String recordId = (String) row.get("id");
String cacheKey = event.getTable() + ":" + recordId;
if ("INSERT".equalsIgnoreCase(eventType) || "UPDATE".equalsIgnoreCase(eventType)) {
// Serialize the row map and store in Redis
cacheHelper.cacheValue(cacheKey, JSON.toJSONString(row), CACHE_TTL);
} else if ("DELETE".equalsIgnoreCase(eventType)) {
cacheHelper.removeKey(cacheKey);
}
}
} catch (Exception e) {
logger.error("Failed to process message: {}", payload, e);
}
}
}
Testing the Flow
Consider a product table in MySQL:
CREATE TABLE `product_info` (
`id` varchar(32) NOT NULL,
`product_name` varchar(255) DEFAULT NULL,
`price` decimal(10,2) DEFAULT NULL,
`stock` int(11) DEFAULT '0',
PRIMARY KEY (`id`)
) ENGINE=InnoDB DEFAULT CHARSET=utf8;
1. Insert: Execute an INSERT statement in MySQL.
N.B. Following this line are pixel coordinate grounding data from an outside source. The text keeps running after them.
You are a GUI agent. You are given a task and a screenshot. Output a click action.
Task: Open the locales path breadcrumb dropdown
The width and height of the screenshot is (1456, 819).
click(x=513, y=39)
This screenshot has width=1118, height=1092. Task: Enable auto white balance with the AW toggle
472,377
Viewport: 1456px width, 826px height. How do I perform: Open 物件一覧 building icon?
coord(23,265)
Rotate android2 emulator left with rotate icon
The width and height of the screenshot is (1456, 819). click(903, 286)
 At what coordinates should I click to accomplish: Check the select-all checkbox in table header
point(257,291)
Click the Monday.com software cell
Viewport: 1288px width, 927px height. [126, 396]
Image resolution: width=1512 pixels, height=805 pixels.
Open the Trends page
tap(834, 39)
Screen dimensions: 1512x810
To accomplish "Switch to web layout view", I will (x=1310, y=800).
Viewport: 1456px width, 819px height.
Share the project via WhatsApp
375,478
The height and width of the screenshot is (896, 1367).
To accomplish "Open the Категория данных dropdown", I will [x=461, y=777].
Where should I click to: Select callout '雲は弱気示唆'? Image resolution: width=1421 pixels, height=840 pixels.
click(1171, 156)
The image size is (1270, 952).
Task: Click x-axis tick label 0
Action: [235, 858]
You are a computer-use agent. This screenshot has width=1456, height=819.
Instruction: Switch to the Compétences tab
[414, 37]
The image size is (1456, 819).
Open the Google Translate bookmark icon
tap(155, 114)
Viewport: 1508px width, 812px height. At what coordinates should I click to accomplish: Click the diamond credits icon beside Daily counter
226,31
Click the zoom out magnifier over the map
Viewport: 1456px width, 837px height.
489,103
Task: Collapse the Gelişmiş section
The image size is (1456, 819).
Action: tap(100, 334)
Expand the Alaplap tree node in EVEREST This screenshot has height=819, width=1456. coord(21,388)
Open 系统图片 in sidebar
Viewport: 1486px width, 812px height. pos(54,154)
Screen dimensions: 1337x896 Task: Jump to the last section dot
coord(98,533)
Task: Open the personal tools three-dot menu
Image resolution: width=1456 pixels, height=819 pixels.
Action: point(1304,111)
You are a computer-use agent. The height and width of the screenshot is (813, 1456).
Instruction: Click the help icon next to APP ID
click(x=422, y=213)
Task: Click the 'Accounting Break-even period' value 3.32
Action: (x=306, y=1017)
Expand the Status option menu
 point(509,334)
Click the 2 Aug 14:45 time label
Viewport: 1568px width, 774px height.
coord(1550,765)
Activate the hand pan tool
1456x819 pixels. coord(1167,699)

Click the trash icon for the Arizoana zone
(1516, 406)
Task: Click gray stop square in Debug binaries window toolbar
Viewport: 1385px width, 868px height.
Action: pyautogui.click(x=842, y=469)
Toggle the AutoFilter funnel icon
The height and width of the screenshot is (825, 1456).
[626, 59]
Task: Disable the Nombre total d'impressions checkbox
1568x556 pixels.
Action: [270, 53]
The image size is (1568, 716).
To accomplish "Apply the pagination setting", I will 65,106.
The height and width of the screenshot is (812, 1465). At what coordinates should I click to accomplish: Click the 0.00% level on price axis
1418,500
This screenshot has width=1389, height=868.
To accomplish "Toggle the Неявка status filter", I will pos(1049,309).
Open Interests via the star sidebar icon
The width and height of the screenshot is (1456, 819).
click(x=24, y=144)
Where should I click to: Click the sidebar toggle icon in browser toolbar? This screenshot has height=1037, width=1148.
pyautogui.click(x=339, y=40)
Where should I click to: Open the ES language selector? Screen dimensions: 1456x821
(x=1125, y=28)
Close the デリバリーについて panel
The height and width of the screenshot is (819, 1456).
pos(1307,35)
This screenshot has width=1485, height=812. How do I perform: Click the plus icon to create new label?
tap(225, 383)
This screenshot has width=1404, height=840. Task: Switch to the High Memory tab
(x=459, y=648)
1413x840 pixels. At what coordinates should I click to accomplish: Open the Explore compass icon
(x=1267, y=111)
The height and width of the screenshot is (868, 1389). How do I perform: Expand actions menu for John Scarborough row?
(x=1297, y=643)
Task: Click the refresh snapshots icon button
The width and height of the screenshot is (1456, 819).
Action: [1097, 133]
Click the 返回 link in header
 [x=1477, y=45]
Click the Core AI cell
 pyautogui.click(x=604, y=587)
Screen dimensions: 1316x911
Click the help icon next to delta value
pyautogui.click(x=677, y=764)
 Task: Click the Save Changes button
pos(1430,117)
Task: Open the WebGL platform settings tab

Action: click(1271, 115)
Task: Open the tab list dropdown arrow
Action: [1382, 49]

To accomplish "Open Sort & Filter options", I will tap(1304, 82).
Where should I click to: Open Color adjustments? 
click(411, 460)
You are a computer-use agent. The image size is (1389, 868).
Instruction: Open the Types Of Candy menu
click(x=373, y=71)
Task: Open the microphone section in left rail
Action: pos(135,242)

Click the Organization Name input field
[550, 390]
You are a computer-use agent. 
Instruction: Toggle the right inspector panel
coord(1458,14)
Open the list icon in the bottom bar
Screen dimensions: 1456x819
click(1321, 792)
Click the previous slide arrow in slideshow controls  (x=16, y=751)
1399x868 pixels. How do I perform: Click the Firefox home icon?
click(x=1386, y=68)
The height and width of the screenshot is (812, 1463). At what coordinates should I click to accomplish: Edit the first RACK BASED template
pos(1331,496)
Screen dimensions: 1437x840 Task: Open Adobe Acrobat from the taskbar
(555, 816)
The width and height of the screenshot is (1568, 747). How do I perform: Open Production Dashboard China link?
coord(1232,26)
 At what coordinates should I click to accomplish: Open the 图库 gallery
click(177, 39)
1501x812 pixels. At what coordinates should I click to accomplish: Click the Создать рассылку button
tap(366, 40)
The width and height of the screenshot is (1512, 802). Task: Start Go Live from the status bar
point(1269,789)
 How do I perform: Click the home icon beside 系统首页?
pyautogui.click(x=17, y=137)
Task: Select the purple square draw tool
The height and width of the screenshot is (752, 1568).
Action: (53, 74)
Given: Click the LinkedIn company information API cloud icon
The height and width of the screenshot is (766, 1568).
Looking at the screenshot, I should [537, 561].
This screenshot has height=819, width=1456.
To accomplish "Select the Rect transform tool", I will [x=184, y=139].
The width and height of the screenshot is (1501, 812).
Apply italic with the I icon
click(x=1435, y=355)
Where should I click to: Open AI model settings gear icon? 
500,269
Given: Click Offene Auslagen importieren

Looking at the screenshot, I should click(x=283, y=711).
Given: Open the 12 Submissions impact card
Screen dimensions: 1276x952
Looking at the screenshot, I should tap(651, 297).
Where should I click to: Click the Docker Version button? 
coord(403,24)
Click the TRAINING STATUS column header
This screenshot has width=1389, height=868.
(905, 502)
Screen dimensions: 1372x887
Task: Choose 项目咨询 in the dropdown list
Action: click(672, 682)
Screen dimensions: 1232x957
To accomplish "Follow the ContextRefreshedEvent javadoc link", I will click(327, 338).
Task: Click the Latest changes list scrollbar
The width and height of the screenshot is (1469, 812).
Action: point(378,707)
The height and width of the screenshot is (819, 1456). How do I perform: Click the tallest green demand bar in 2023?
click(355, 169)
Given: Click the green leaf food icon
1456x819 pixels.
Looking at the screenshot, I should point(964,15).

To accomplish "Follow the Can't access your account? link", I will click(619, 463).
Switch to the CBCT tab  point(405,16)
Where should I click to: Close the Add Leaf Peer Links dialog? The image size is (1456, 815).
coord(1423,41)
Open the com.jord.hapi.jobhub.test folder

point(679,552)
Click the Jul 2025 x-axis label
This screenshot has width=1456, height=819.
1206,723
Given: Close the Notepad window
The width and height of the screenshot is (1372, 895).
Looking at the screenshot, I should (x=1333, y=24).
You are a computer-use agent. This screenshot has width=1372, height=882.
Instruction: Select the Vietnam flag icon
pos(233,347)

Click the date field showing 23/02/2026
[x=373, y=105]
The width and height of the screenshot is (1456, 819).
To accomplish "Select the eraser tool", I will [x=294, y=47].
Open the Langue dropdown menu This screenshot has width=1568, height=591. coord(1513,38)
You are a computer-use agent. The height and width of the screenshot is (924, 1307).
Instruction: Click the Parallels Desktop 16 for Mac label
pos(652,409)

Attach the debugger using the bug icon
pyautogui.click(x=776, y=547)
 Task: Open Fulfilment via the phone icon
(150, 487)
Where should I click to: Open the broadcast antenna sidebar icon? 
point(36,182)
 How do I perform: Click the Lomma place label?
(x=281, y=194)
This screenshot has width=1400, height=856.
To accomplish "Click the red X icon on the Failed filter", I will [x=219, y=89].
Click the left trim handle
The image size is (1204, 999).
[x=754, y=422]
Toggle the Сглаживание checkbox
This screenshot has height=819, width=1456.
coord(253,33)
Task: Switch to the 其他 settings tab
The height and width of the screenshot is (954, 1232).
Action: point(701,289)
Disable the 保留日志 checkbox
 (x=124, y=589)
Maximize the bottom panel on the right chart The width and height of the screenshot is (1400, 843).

INSERT INTO `product_info` (`id`, `product_name`, `price`, `stock`)
VALUES ('prod_001', 'Wireless Mouse', 25.50, 100);
The consumer should pick up the event and store the JSON representation in Redis under the key product_info:prod_001.
2. Update: Modify the record.
UPDATE `product_info` SET `stock` = 99 WHERE `id` = 'prod_001';
The corresponding value in Redis should be updated.
3. Delete: Remove the record.
DELETE FROM `product_info` WHERE `id` = 'prod_001';
The key should be evicted from Redis.